Document source:
Posséder du cannabis en prison : un droit légal en Allemagne selon le Kammergericht de Berlin
Une décision juridique inédite vient de faire date en Allemagne : selon le Kammergericht (KG) de Berlin, les personnes incarcérées peuvent légalement posséder jusqu’à 50 grammes de cannabis dans leur cellule, dans le cadre de la nouvelle législation partielle sur la légalisation du cannabis (Konsumcannabisgesetz – KCanG).
La question peut paraître insolite au premier abord : un détenu a-t-il le droit de conserver du cannabis dans sa cellule ? C’est pourtant exactement ce qu’a tranché le KG dans une décision du 28 mai 2025 (Az. 5 ORs 17/25 – 121 SRs 31/25), en confirmant un jugement rendu plus tôt par le tribunal d’instance (Amtsgericht) de Berlin-Tiergarten. Et ce jugement pourrait bien avoir des répercussions durables, tant sur le plan juridique que politique.

Informations fournies:
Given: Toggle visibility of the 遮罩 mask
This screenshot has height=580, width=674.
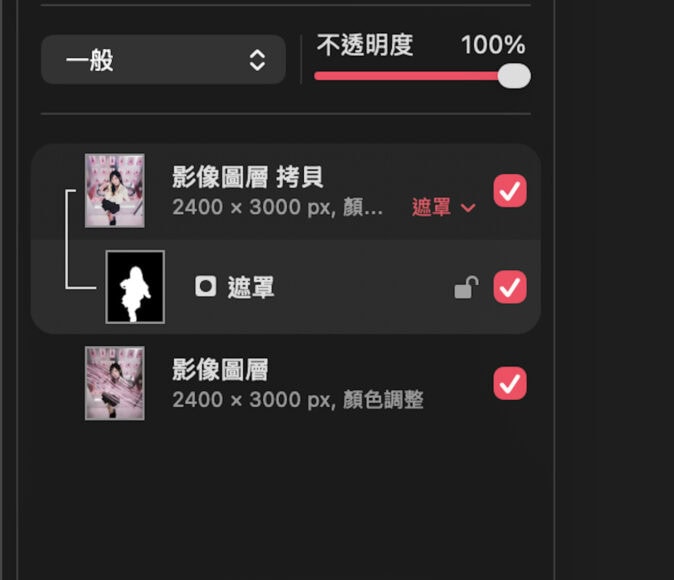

Objectif fixé A:
D'après l'article sur le cannabis en prison, à quelle date le Kammergericht de Berlin a-t-il rendu sa décision ?
Objectif fixé B:
Reproduisez le passage de l'article sur le cannabis en prison situé entre « Posséder du cannabis » et « (Konsumcannabisgesetz – KCanG). », bornes incluses.
Objectif fixé C:
Relevez, dans l'article sur le cannabis en prison, tous les noms allemands de juridictions et de lois qui y sont cités.

Réponse correcte A:
Le 28 mai 2025.

Réponse correcte B:
Posséder du cannabis en prison : un droit légal en Allemagne selon le Kammergericht de Berlin
Une décision juridique inédite vient de faire date en Allemagne : selon le Kammergericht (KG) de Berlin, les personnes incarcérées peuvent légalement posséder jusqu’à 50 grammes de cannabis dans leur cellule, dans le cadre de la nouvelle législation partielle sur la légalisation du cannabis (Konsumcannabisgesetz – KCanG).

Réponse correcte C:
- Kammergericht
- Konsumcannabisgesetz
- Amtsgericht